Large numbers of travelers braved Mineta San Jose International Airport over the holidays even as a new COVID-19 variant ripped through the Bay Area.
An estimated 478,000 people traveled in and out of San Jose’s airport during peak holiday traffic in December. Airport spokesperson Keonnis Taylor said this data comes from the TSA, which recorded passenger traffic between Dec. 17 through Jan. 3.
The estimated total is nearly 300,000 below the number of travelers recorded during the same period in 2019, but more than double the number of travelers in 2020. The end of year holiday travel dovetailed with the arrival of the highly infectious omicron variant, which was first reported in Santa Clara County at the beginning of December. In just a few weeks, infections spiked in the county and across the country.
Taylor said the airport had 77 flight cancelations this winter, 67 of which occurred after Christmas.
“This coincided with elevated concern for the omicron virus,” Keonnis told San José Spotlight, adding that airlines would have to confirm the reasons for cancelations. “We do know that some impacts were due to weather around the country, though (we) have not heard from the carriers that any impacts were due to COVID specifically.”
November saw a similar increase in holiday air travel around Thanksgiving. Approximately 300,000 passengers passed through Mineta San Jose International Airport from Nov. 19 through Nov. 28—roughly three times the overall travel volume compared to the same period in 2020.
Flying during a respiratory virus pandemic remains a public health risk. But health experts say healthy, vaccinated individuals who wear masks face minimal risks on flights.
“The question is, how far do you go to eliminate risk or mitigate risk?” UC San Francisco epidemiology professor George Rutherford told San José Spotlight, noting the federal government toyed with the idea of screening domestic fliers for vaccination status, but decided against it.
“The judgment was made at the federal level that the amount of prevention that you’d achieve wasn’t worth the social cost,” he added.
Local business and community leaders are cautiously optimistic about reported airport travel numbers. San Jose Councilmember David Cohen, who serves as the council’s airport liaison, said the uptick in travelers looks encouraging.
“The Mineta airport is a vital artery to the businesses of our city,” Cohen told San José Spotlight. “I feel that any improvement in airport travel goes hand in hand with economic recovery.”

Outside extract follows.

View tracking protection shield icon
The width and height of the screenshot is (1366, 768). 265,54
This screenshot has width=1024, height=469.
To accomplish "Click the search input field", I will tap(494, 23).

San Jose Downtown Association Executive Director Scott Knies flew out of the airport over the holidays and was pleased to see it bustling. He remains concerned the spike in COVID infections could derail the return of business travelers to San Jose.
“The pipeline isn’t as full with conventions, and the exhibitions and people going to the conventions have cut back,” Knies told San José Spotlight, adding the restaurant and hospitality industries are still struggling due to the failure of the convention business to come roaring back.
Holiday travel creates a positive ripple effect in San Jose’s economy, said Dennis King, executive director of the Hispanic Chamber of Commerce Silicon Valley. He told San José Spotlight most people travel to see family, shop for gifts while in town and dine at local restaurants. That, however, is seasonal.
San Jose’s airport has been used predominantly by business travelers, which King said could put a damper on future travel because so much business is conducted remotely. Downtown businesses are suffering due to the lack of foot traffic, exacerbated by tech companies letting their employees work remotely.
“The concern that some of us are watching is that various businesses that looked like they were going to start opening up for their employees to come back have now indefinitely postponed,” King said. “The fact that it’s indefinite is certainly a dark cloud.”